Dennis E. Hamilton schreef op 02-10-2016 23:01:
It is a misunderstanding to assume that there is some "strict" ODF
conformance requirement. That is factually not the case, nor does
anything in the specification require some clear conformance for
interoperability.
Exactly the same issue as with DLNA/UPNP as what I mentioned. People
found that the standard was too loose to really guarantee
interoperability and some things were optional that were actually needed
for full functionality as well.
ODF may simply become whatever LibreOffice
does, just proving that any open-format standard can become a silo.
Proving that the application is the focus point and not the format.
PS: The ODF specification is not tight enough for what many seem to
automatically presume. For a technical analysis of that, I have a
free-to-download technical paper that walks through how it goes, with
the failures of change-tracking as a case study:
<http://nfoworks.org/rct/>. Click on the title "Tracked Changes" for
the free PDF. Sections 1-2 should make the situation clear enough.
I assume that change-tracking involves the being able to undelete stuff?
There is now a (or was, last summer, a) GSoC project on LibreOffice as
to that issue.
I saw some of your diagrams.

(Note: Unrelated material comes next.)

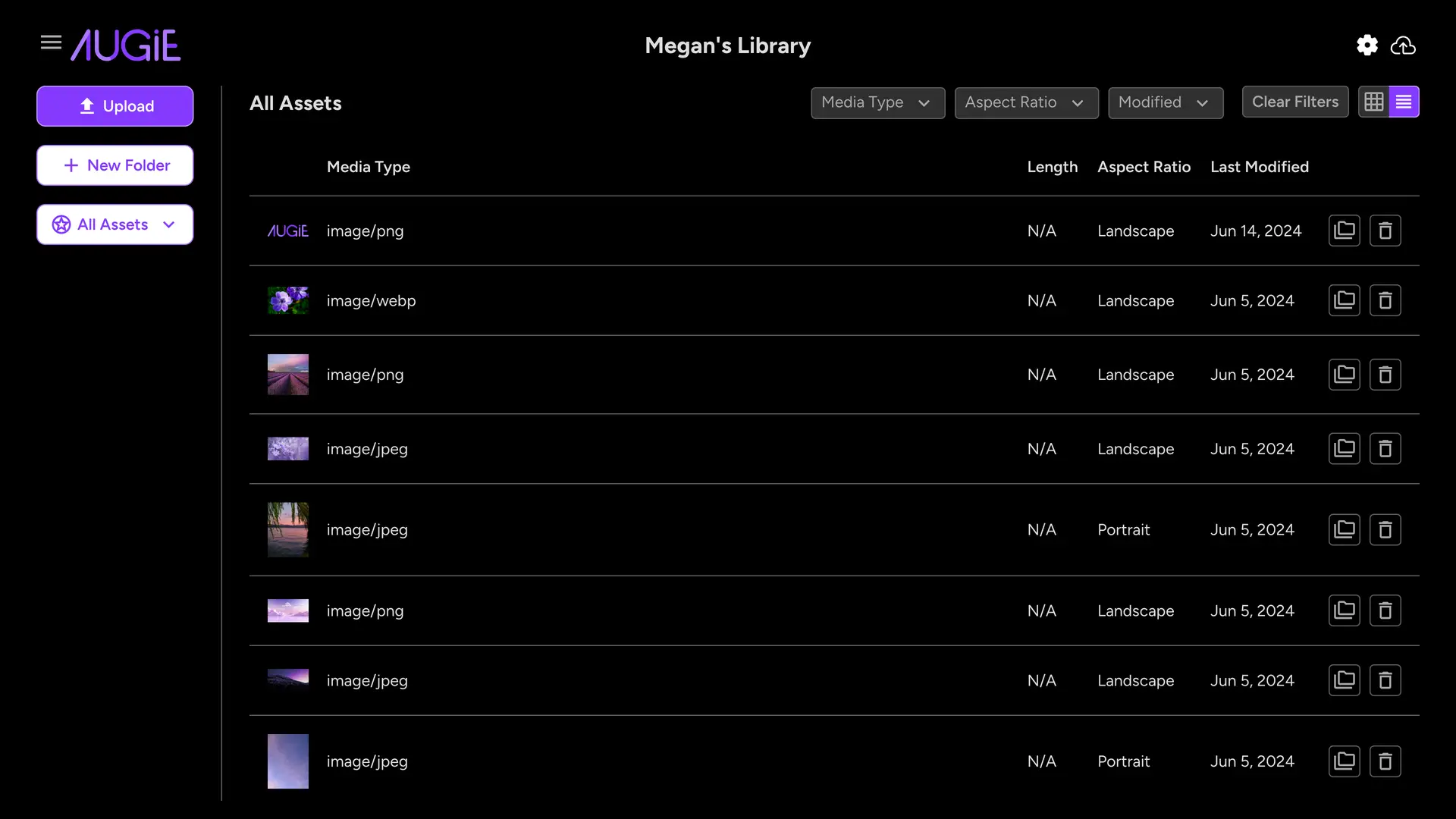
Task: Click the Upload button
Action: 115,106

I guess the point was to indicate that the
cross-line deletes can be done in multiple ways and if two applications
differ they produce differing results.
It seems so much to me like a ... you might even call it an exercise in
futility. Getting people to cooperate that all want to do a different
thing.
The situation is now such that you will not be able to know which ODF
document was created by what application, and since it is rather
important to know which one it was, we have a problem here, sir.
Using the same format is now a /hindrance/ rather than a blessing.